**To do:**
Pictures are to be left out; every line from the one that holds "[E-mail] (412, 25)" to the end of the data is to be retyped exactly.

>>>>>

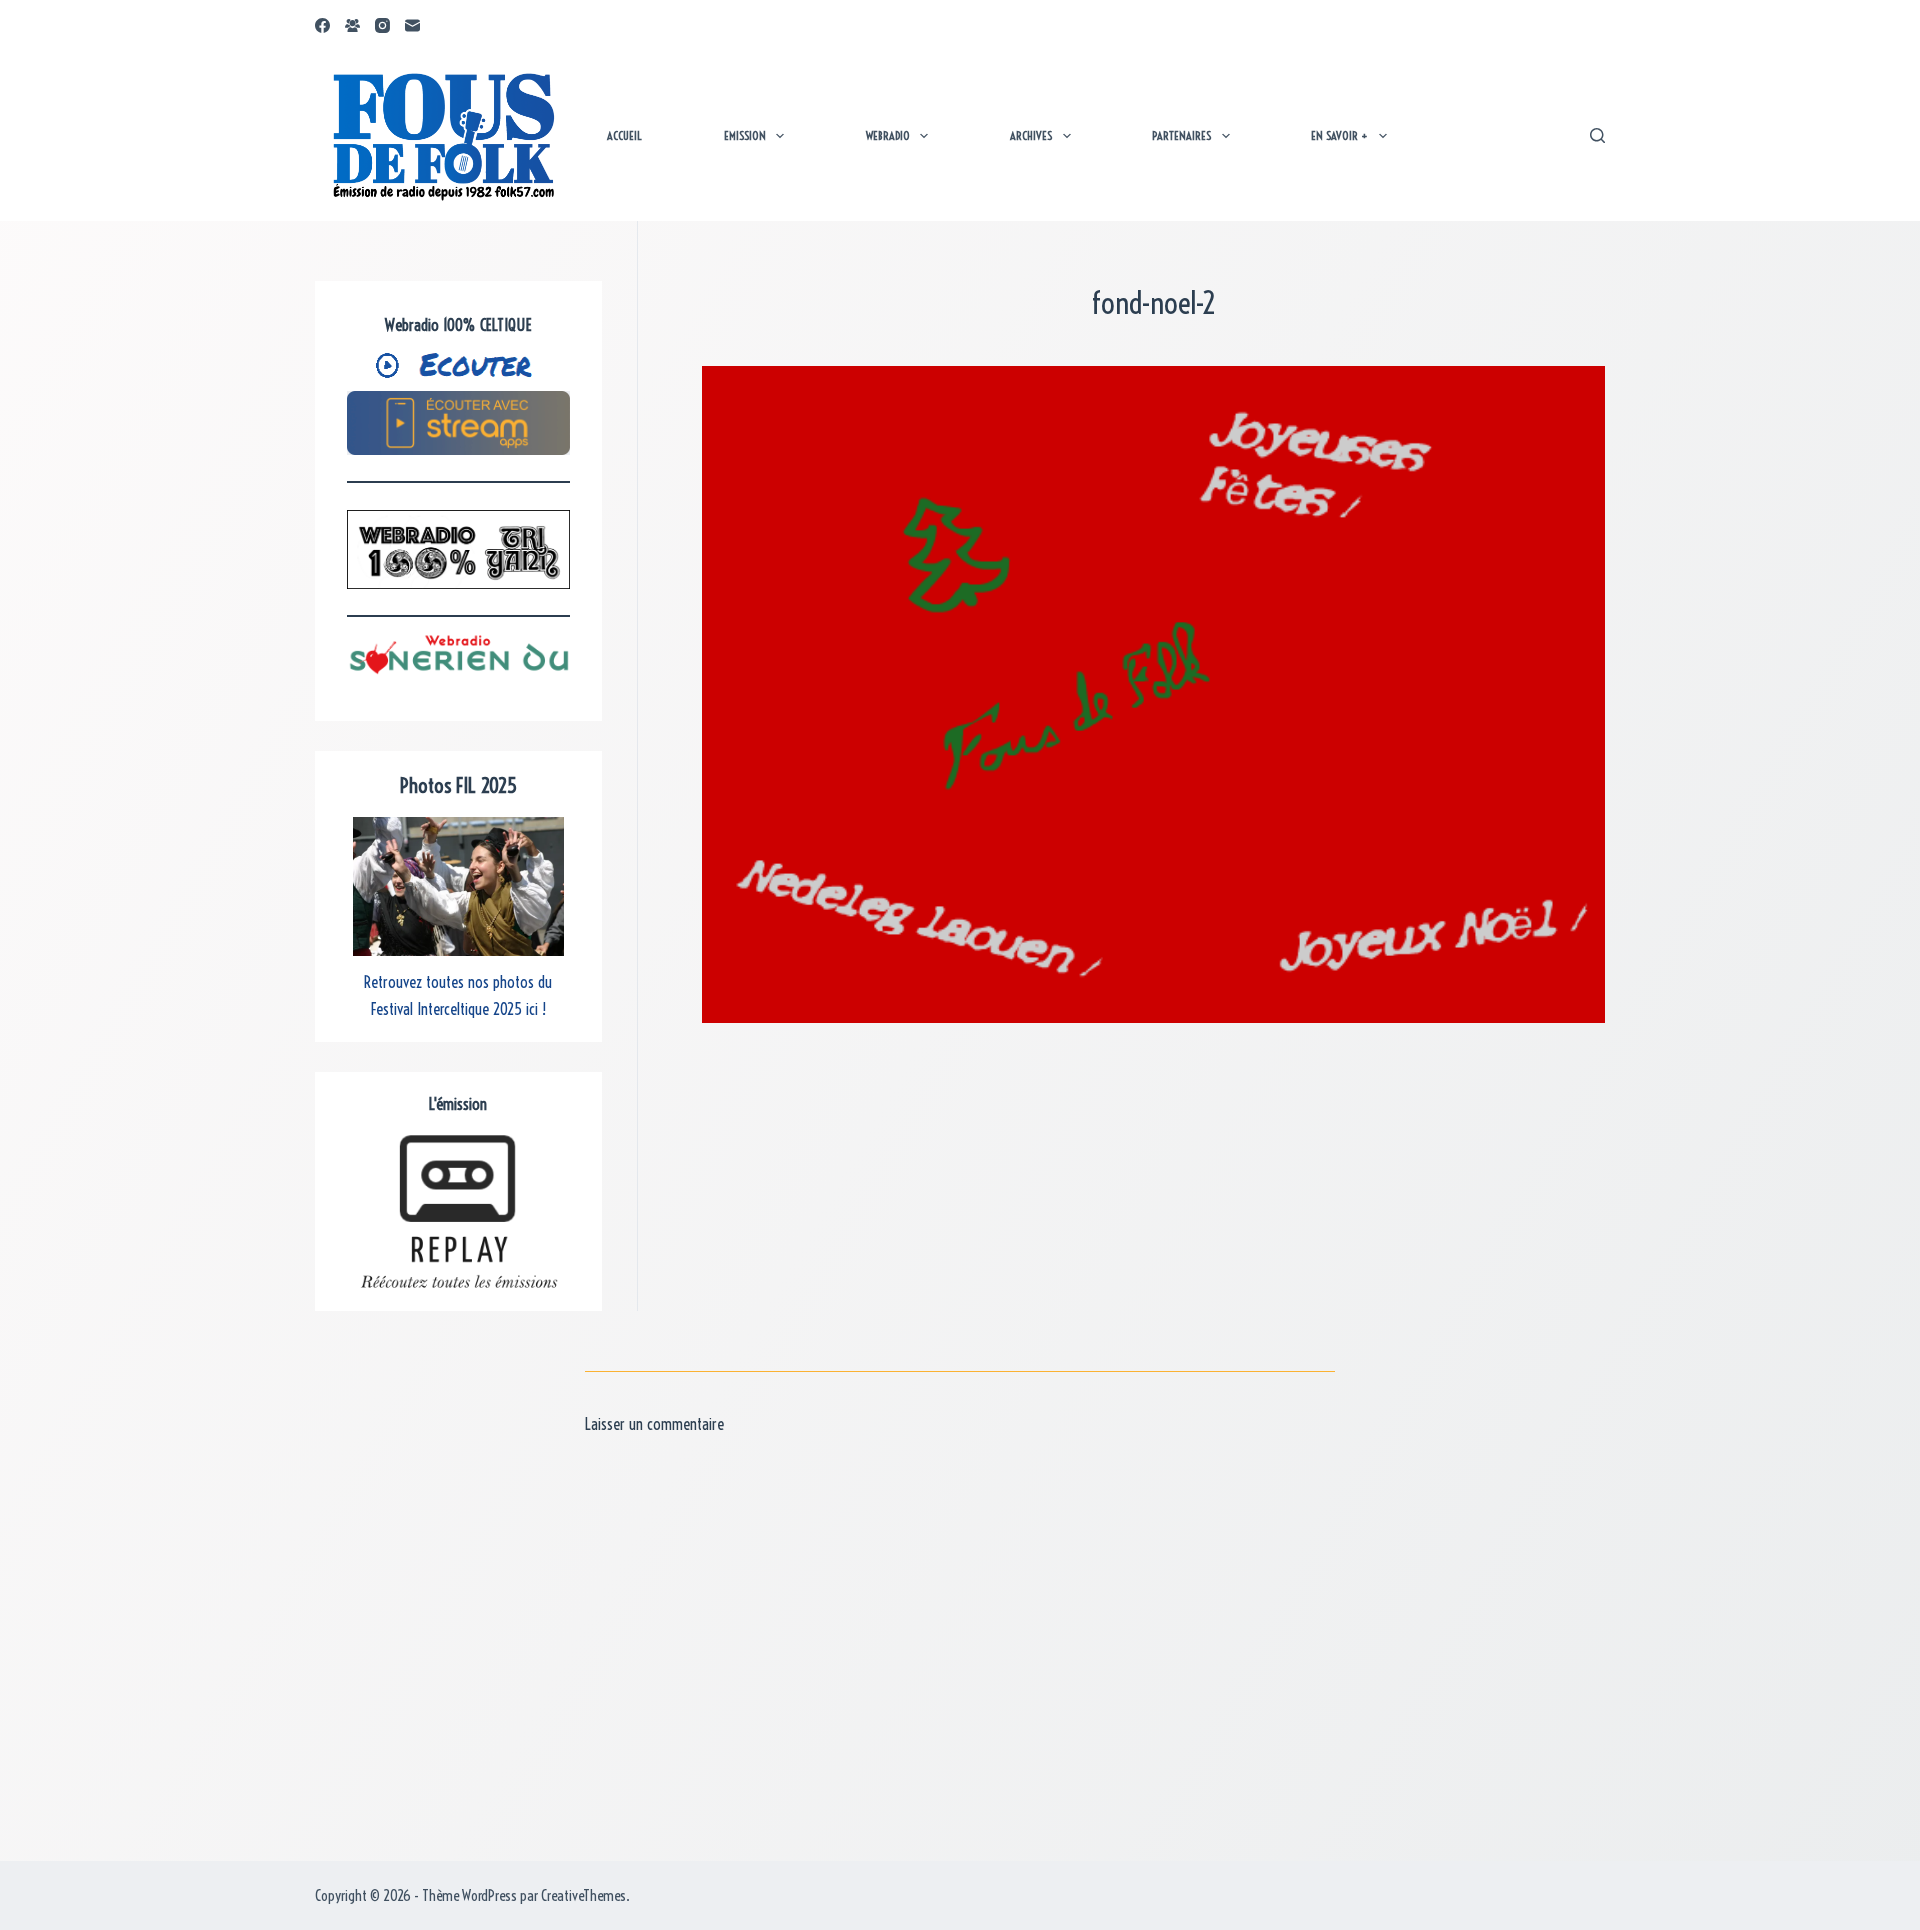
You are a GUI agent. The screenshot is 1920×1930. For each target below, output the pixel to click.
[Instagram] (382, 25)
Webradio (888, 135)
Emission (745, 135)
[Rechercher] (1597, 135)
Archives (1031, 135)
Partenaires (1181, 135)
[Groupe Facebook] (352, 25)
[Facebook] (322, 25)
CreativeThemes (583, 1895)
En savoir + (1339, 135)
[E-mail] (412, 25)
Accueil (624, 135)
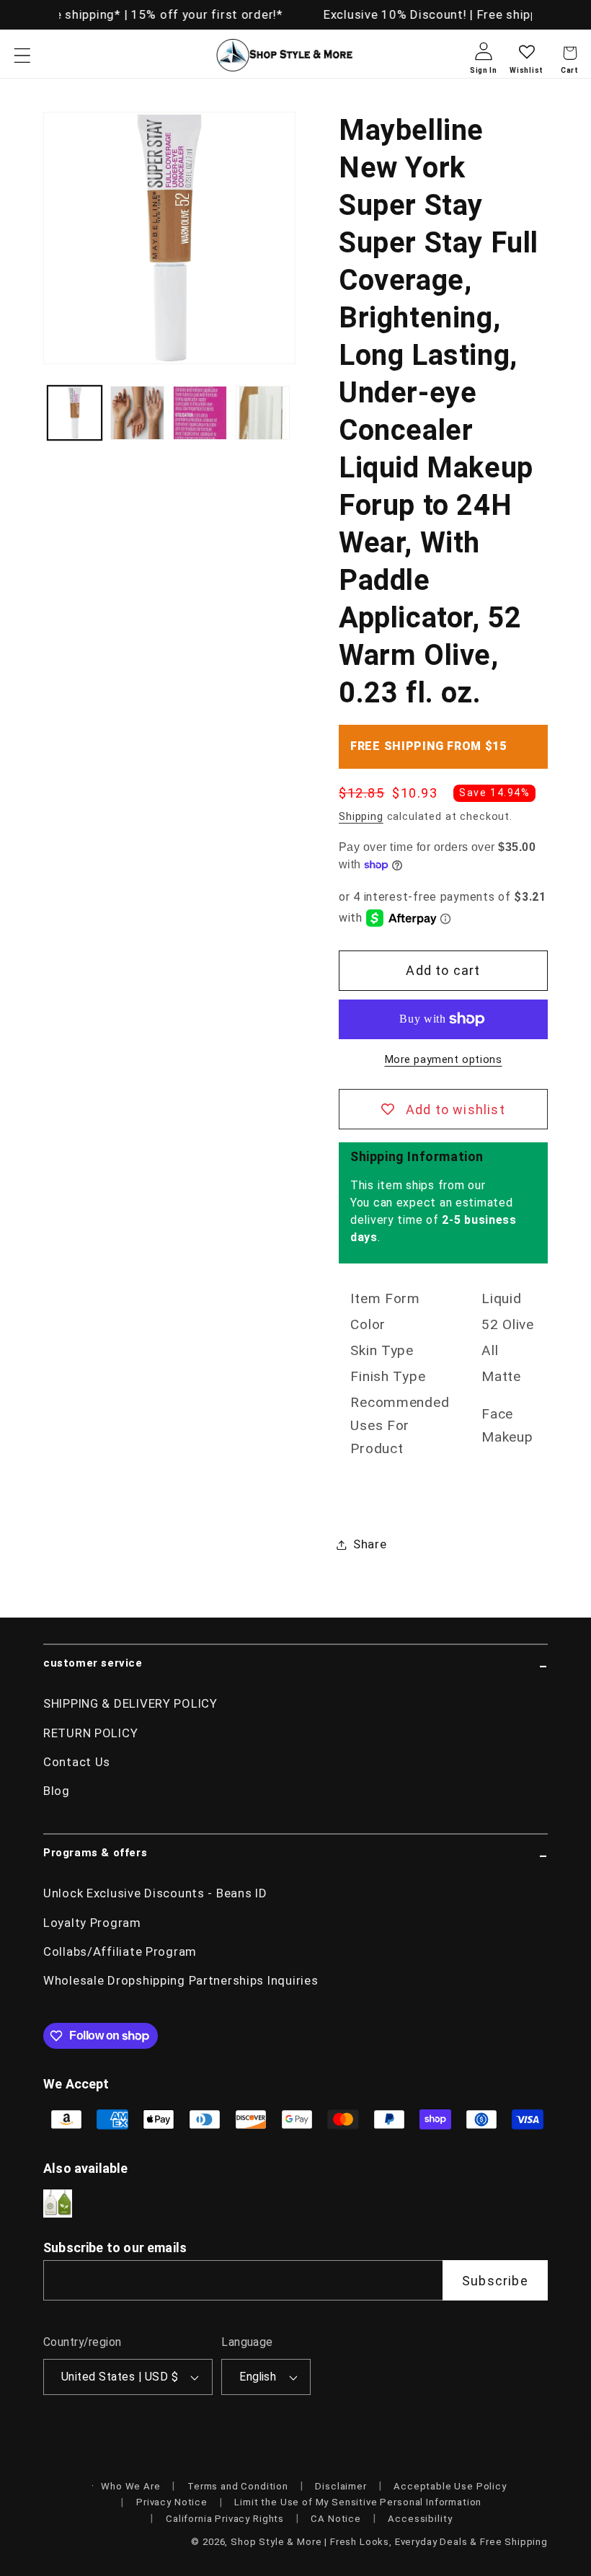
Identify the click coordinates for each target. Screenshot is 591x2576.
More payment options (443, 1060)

<<<<<

**The completed task:**
[E-mail] (412, 25)
Accueil (624, 135)
Identify the click coordinates for each target. Screenshot is 591x2576.
More payment options (443, 1060)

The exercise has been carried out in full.